The Connecticut State Archives Archival Record Group Wethersfield Prison Records only go up to 1903.
(That might be him! But he looks like he’s in his 60s in the picture. Maybe those were city miles. ~ Jenny)
The term “medically gross” had me rolling on the floor. Thank you, Jenny, for that magic you do! Also, I think Sarah especially, but likely also Flora and Cora, could use the head full of rollers treatment.
This is awesome! I went to prep school in Kent, (The Kent School) and lived on top of the mountain when that is where the Girls’ Campus was. Creepy stuff!!
I have a suggestion for the comics. They are a great collage item to add to paintings (or other art I guess). I use old sewing patterns and book pages sometimes. The pictures and the writing show through in portions of the art and add texture.
That is the Best. Story. Ever. I mean, really, great job, very well done! Cracked me up, horrified me and made me glad that was NOT my life= WOW!
Amazing. I would probably read more murder stories if all authors wrote like you.
It was reported on October 12th 1922 that Ward was taken to the prison by Sheriff Turkington. Though more prominence was given to the story of Mrs C. Bonfiel who had grown a crookneck squash that exactly resembled a duck.
Norwich Bulletin (Volume LXVI) October 12 1922 Page 5
So, Sidney Ward did arrive at the Wethersfield State Prison, as that was where he had his leg removed.
Ward’s left leg was amputated below the knee as blood poisoning had set in. The surgeon was Dr. Donald Welles and it was done at the state prison hospital.
Connecticut Western News (Volume LII) November 23 1922 Front Page
The Chronicling America website is a great resource for historical investigations.
I am not sure why this comment never appeared when I posted it before the other one.
How do I love thee; let me count the ways….
I’ve been super busy for a few weeks, building my social and work life back after caring for my parents for three years. Mom died in August 20, 21 and dad died January 22, 22 and I am SUPER sad. And I am SUPER sad. I have to work today, I didn’t plan on it, but gotta get in the hours.
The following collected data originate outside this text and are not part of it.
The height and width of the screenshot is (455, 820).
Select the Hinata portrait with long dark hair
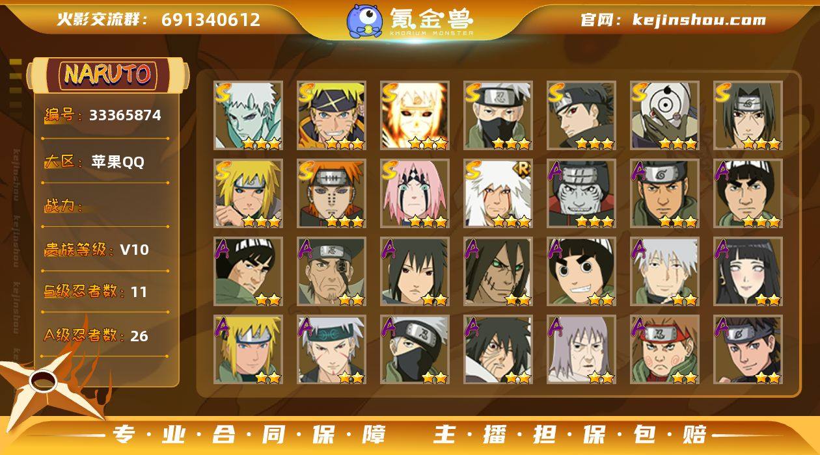click(748, 271)
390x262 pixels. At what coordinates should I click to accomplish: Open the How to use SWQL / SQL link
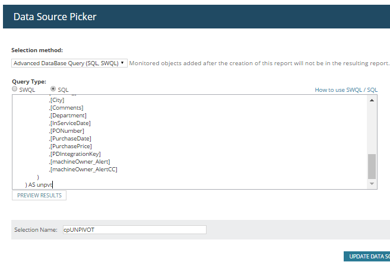(x=346, y=90)
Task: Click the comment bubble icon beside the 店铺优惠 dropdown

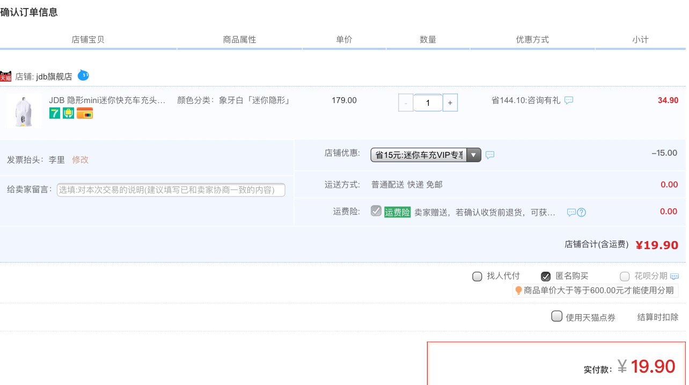Action: point(490,155)
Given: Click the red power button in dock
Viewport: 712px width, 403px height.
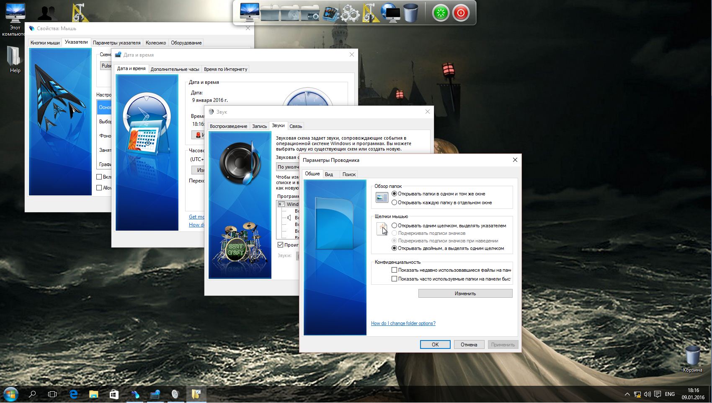Looking at the screenshot, I should point(461,13).
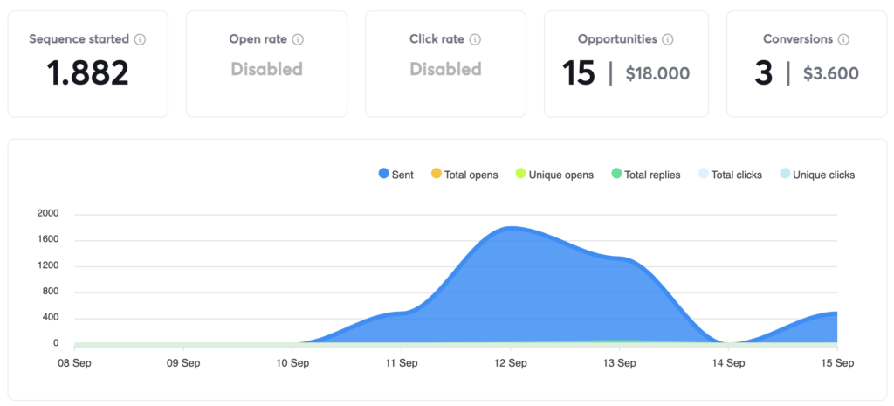
Task: Click the 13 Sep date axis label
Action: pyautogui.click(x=619, y=361)
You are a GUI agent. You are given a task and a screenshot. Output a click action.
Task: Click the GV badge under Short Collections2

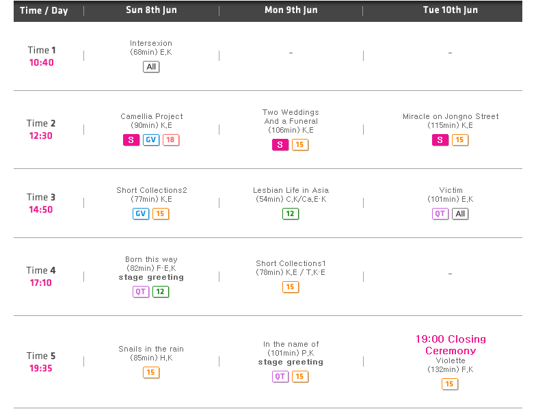tap(141, 213)
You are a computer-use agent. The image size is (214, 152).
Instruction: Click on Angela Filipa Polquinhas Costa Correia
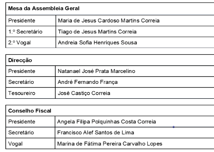pyautogui.click(x=107, y=122)
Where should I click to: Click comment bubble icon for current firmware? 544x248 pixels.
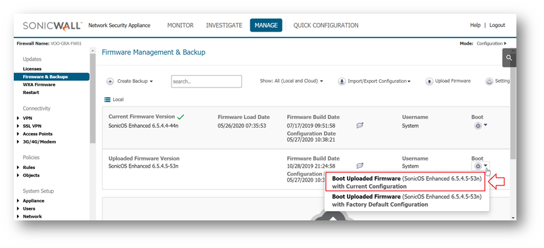(360, 126)
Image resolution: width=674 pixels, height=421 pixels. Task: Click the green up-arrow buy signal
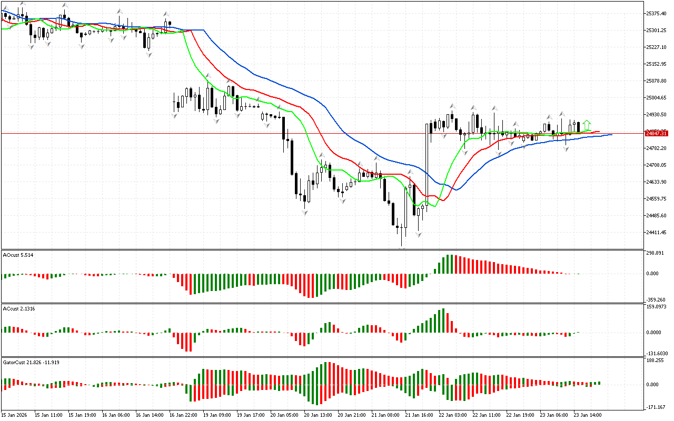587,125
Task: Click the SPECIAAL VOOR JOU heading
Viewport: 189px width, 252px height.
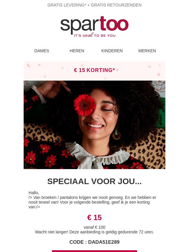Action: pos(95,181)
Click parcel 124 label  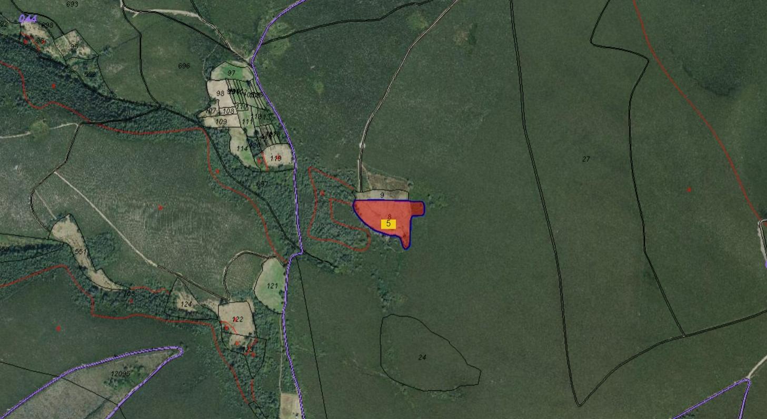(x=186, y=304)
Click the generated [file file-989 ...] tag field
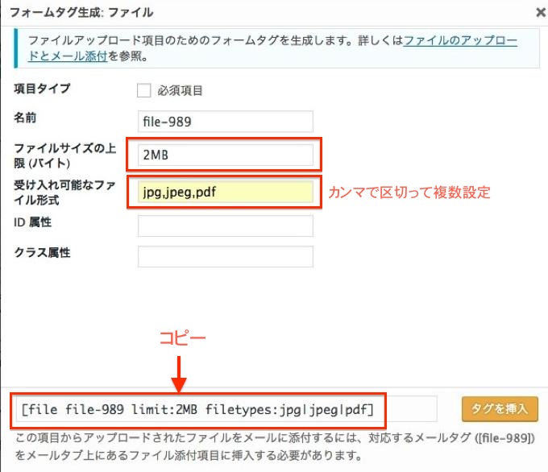 [198, 410]
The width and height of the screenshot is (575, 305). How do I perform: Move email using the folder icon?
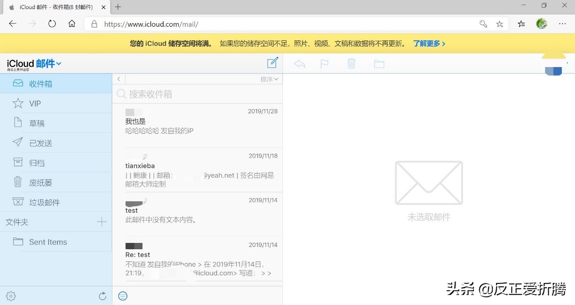click(379, 63)
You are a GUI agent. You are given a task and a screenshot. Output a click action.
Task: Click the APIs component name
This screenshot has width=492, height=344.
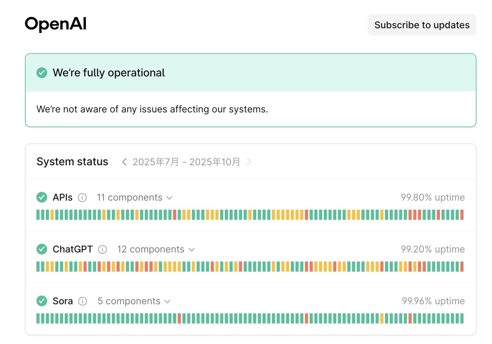[x=63, y=198]
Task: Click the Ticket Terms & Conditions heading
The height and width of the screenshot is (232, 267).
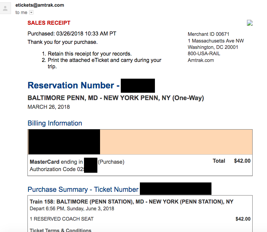Action: 61,230
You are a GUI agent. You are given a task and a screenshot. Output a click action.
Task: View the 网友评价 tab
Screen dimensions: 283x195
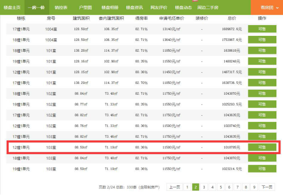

So my mood today wasn’t great. Until I found this. And now I am happy because I love a good paraphrased murder story with a lot of motherfuckers thrown in. Thanks for making me smile.
“Zer” is my daughter, or even “Xer” is my daughter … NOT “They’re” my daughter. The former pronouns were already invented for the non-binary community as far back as the 1970s and the 1980s, and the community should stick with it instead of creating all this confusion and angst in appropriating “they” as the new pronoun, especially as it also belongs to cis-gender people too. I respectfully and rightfully decline to entertain “they” as your pronoun… and this pushback does not make me phobic.
I love Heather’s idea of Jenny writing a comic book — this photo-story or _Let’s Pretend This Never Happened_ or something completely new. Or all of the above.